今週は、センタカラーと表紙が『バクマン。』でした!

表紙では、サイコーとシュージンが「ジャンプ」を手にしています。よく見てみると、彼ら 2 人──亜城木夢叶がいままで描いて来た作品のキャラクタが載っている。現実世界のジャンプでは、これは珍しいですね。

言ってみれば、『HUNTER×HUNTER』の主人公 2 人が、『てんで性悪キューピッド』や『レベルE』のイラストを手にしているようなモノです。──言ってみなければ良かったし、冨樫先生を怒らせた気がする。

見開きのタイトルページも、面白いカラーページです。

なんと、亜城木夢叶の 2 人が『PCP』のキャラになっていたり、新妻エイジが『CROW』の主人公・クロウの衣装を着ていたり、(ムリヤリだけど)平丸一也がラッコ 11 号の格好をしている。静河流と福田は、そのまんまな感じだケド……。

やはり、このページは女性キャラクタに注目です。

蒼樹紅と岩瀬は同じようなポーズなので、「体形の一部分の違い」がよく分かってしまう。どこまで成長するのか──蒼樹はッ……! (岩瀬が、この方面にライバル心を持たなくて良かった)

亜豆は、『PCP』の安之城舞のコスプレです。横に並んだカヤは、じつに楽しそうにしている。亜豆が(アニメで)舞を「演じる」ことが、みんなの夢なので、カヤもうれしいのでしょう。

でも──、カヤだけキャラクタが分からない。

8 年前

まさかの過去編がスタートですよ!

いままで謎だった、シュージンの腕に描かれたタトゥ──「SYHOOT」(Y に×印)の意味が明かされるのでしょうか !?(そんなモノはないよ)(あと、単なるつづりの間違い→「SHOOT」で「シュート」)

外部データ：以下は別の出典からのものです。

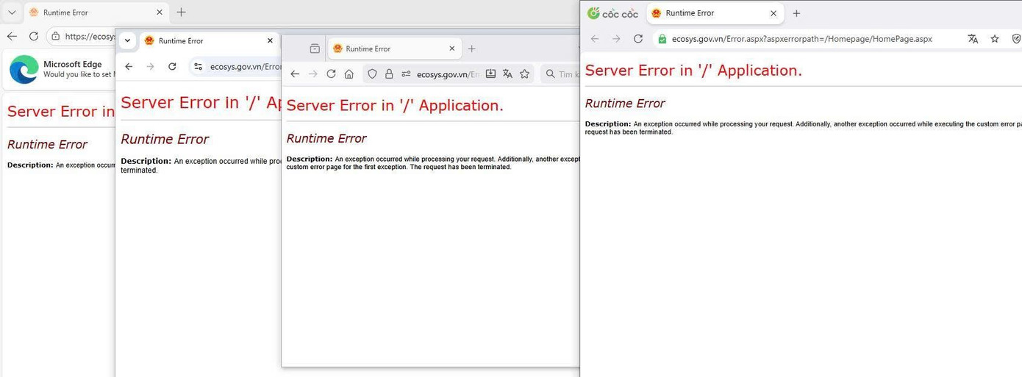Open a new tab in Microsoft Edge
Viewport: 1022px width, 377px height.
tap(182, 12)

参考: (ヤマカム)2010年05月23日~ (『ONE PIECE』に登場するエースの入れ墨に関するネタバレ)

中学一年生・12 歳の岩瀬が登場しました。

おしとやかなお嬢さまのオーラを持った、岩瀬「愛子」には、「様」を付けたくなります(いろいろヤヤコシイからやめておく)。このころはまだ、岩瀬にはトゲトゲした部分がありませんね。

注目すべき点は、ものすごくシンプルなデザインで「女子生徒 A」みたいなのに、一目で岩瀬と見分けがつくことです。

よくあるマンガのキャラのように、ローカル線の電車に乗れないようなゴテゴテした衣装だったり、頭からいろんなモノが生えていたりしなくても、生きた人物は描けるということですね。──画力しだいで。

あと、神保星次(じんぼう──せいじ?)が初登場したけれど──、うん、わりとどうでもいい。

ちなみに、シュージンが(おそらく)初めて学年 1 位を逃したのは、中学三年生の時でした(『バクマン。 (2)』 p.57)。それでも、毎日マンガの原作を書きながら、学年で 3 位を取っている。

岩瀬とカヤが、シュージンの家に殴り込みをかける、ほんのすこし前のことでした──。

塾すら 行ってねー

シュージンは、勉強の神様に勉強を教えられた、とクラスメイトに話しています。自分の母親のことを「神様」と言ったのは、冗談なのか、感謝の気持ちなのか……。

上に書いたとおり、中学校の 3 年目までは、シュージンの成績はトップだったようです。母親のスパルタ指導を拒否したシュージンは、普通ならグレそうなところなのに、自力で成績を維持している。

──その原動力は何か?

おそらく、シュージンは、かなり早い段階から「自分の夢のために生きる」と決めていた。その我を通すため・親を説得するために、何をしても文句を言われないだけの学力を身につけておいた──、のだと思う。

ほとんど 勉強してない のに……

岩瀬がシュージンに興味を持った理由は、才能でしょうね。シュージンは、遊んでいても成績は優秀だし、勉強よりも大切な夢も持っている。中学生の岩瀬には、勉強しかなかったのでしょう。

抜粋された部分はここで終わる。